#### [TASK OBJECTIVE]
Would you render the records as a numbered list, starting with the line that contains "The width and" and going on through the end of the records, skipping any blank lines and leaving out the pictures?

#### [ROWS]

Start

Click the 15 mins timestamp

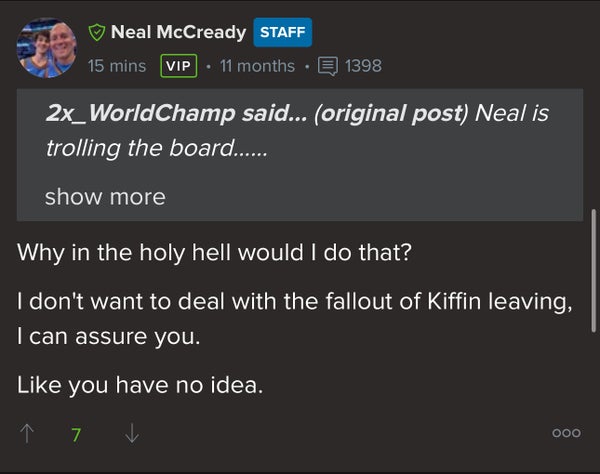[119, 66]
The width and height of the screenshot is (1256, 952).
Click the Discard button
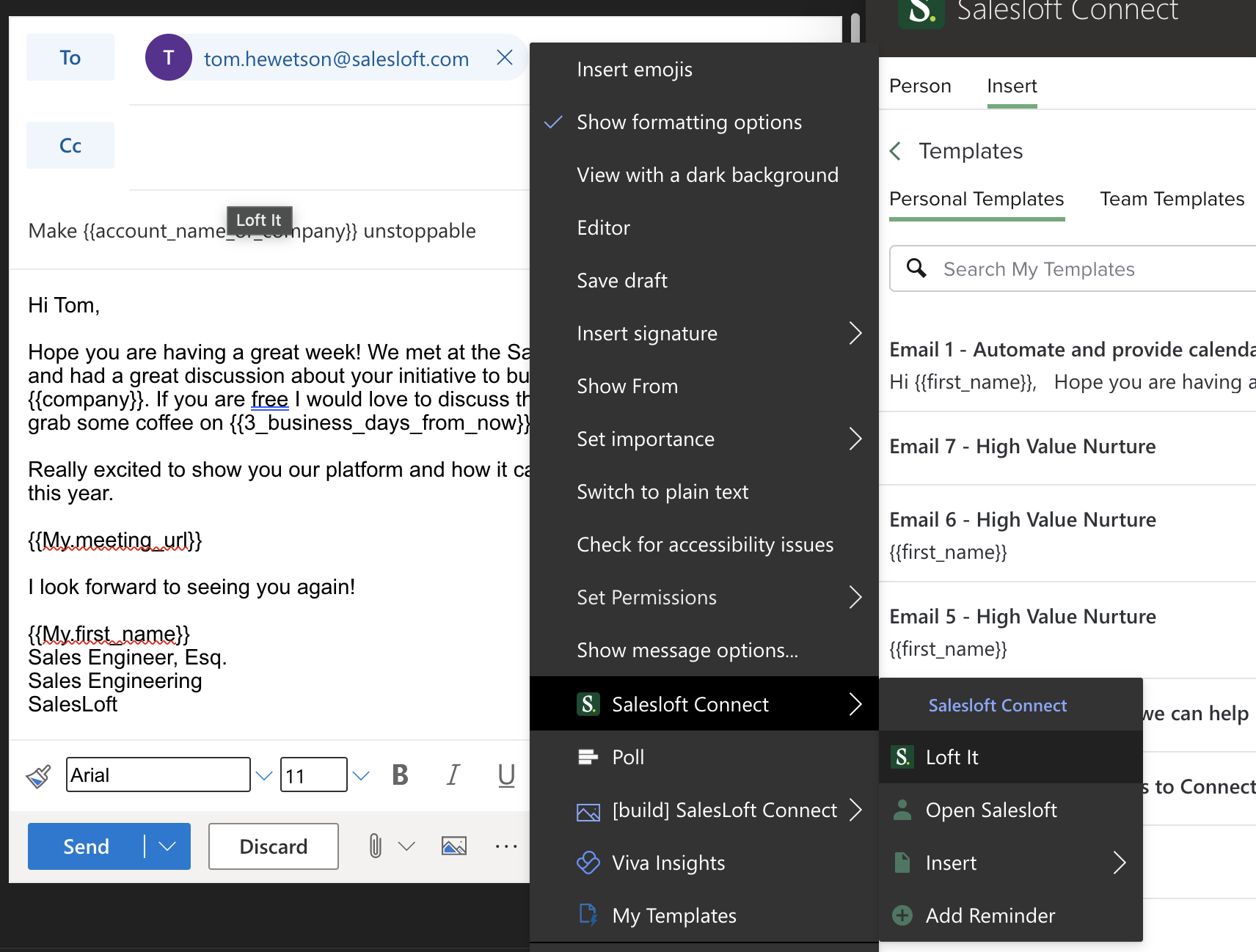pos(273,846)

End

#### [EXPECTED ANSWER]
1. The width and height of the screenshot is (1256, 952).
2. Click the Discard button
3. pos(273,846)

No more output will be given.